MFA is a multi-layered security system that requires more than one confirmation to identify and verify users for login or other transactions. Multi-factor authentication combines at least two independent sets of credentials (factors) to verify users and grant them privileges.

Basically, in addition to entering the correct username-password combination, the user must also provide an extra security token – a code sent to their phone or email, biometric scan, or answers to security questions. These are the five main authentication factors used in MFA:

  • Knowledge: Something the user knows – for instance, PIN, username-password, unlock pattern, or answers to security questions
  • Possession: Something the user has; it could be a phone, email address, access card, or hardware token
  • Heritage: Something the user is – physical traits such as fingerprints, voice, and facial features proving one’s identity
  • Time: Transactions based on a limited-time window – for instance, one-time passwords and verification actions with a short expiry period
  • Location: Factors based on the user’s geographical location

Common types of MFA

Multi-factor authentication can be implemented in several different ways using any combination of the factors discussed above.
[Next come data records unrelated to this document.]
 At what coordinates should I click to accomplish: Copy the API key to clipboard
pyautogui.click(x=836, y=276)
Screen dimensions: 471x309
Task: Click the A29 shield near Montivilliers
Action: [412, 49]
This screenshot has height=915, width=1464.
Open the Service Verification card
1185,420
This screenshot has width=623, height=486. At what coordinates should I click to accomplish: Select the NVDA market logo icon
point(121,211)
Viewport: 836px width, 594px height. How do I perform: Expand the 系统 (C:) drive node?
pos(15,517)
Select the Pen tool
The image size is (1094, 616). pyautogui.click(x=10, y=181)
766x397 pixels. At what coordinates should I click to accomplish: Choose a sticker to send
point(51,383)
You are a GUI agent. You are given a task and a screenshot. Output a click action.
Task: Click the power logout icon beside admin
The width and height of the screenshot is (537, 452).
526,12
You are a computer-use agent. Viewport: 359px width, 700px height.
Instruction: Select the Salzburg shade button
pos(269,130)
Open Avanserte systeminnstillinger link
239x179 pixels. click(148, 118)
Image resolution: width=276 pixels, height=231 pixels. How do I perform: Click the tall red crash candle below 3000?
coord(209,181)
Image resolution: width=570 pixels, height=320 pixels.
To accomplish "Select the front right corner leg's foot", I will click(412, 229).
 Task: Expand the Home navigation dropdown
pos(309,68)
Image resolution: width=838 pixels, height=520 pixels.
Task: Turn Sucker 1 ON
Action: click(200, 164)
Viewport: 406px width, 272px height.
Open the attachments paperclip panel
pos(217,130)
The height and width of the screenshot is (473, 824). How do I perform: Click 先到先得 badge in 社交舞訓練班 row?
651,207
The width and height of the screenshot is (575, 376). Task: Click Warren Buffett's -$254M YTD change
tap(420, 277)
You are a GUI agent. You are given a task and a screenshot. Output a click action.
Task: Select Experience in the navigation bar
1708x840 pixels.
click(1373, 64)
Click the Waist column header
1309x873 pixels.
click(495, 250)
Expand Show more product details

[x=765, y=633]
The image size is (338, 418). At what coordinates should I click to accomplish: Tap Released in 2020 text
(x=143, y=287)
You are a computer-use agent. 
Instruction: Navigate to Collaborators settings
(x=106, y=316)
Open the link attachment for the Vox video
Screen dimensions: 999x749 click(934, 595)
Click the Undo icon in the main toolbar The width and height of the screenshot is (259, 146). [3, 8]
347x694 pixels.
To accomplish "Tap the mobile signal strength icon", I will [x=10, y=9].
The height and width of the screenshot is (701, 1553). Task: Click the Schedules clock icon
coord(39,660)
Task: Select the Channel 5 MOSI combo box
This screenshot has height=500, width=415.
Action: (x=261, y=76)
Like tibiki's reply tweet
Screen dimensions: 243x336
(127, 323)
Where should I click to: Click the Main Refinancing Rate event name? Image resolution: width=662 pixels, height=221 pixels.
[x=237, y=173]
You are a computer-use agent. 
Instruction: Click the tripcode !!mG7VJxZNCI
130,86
For simplicity, most MFA systems use only two factors: possession and knowledge. Here are three popular types of two-factor authentication:

SMS and email token authentication

This is the most common and straightforward type of MFA. Once the user enters the correct username and password, the system sends a one-time password or PIN to their phone or email – sometimes both. The user then keys in the token to complete the authentication.

Software token authentication

The system uses a smartphone, desktop, or web app to send soft tokens for the second-factor verification. In this case, the token may be in the form of a PIN, OTP, QR/bar code, or biometric scan.

Hardware token authentication

Hardware tokens rely on dedicated dongles to send and receive security expressions. Various systems use different types of hardware that can verify users through biometric scans or passcodes. Hard tokens are considered the safest form of MFA and are generally used on high-value accounts.

Why use MFA?

In the current cybersecurity climate, passwords alone are simply not enough to secure online accounts. Poor password practices and sophisticated hacking techniques such as brute force, rainbow table, and GPGPU password cracking are to blame for the growing cases of compromised accounts. According to a Verizon report, 80 percent of data hacks involve the use of stolen credentials or brute force attacks.

An additional access and authorization security layer effectively secures user accounts even when using weak passwords and running the risk of stolen credentials. With MFA, login credentials are rendered useless in the wrong hands.

Implementing MFA also has the following perks:

  • Boosts customer trust
  • Helps achieve legal and industrial security compliance
  • Increases security flexibility
  • Saves money

Who offers MFA solutions?

You can add multi-factor authentication on any online user account whether the feature is built into the host platform or not. Some user-based systems are not built with MFA in mind. However, third-party MFA providers such as Cisco Duo offer robust two-factor authentication solutions applicable to any platform. Duo supports both soft and hard tokens that match the security levels of both big and small organizations.

Now is the time to seriously consider multi-factor authentication if your user accounts still rely only on the traditional username-password login. Implementing third-party MFA is relatively inexpensive compared to the problems it solves. The few extra seconds it takes to run a thorough user authentication can end up saving you hundreds of thousands, if not millions.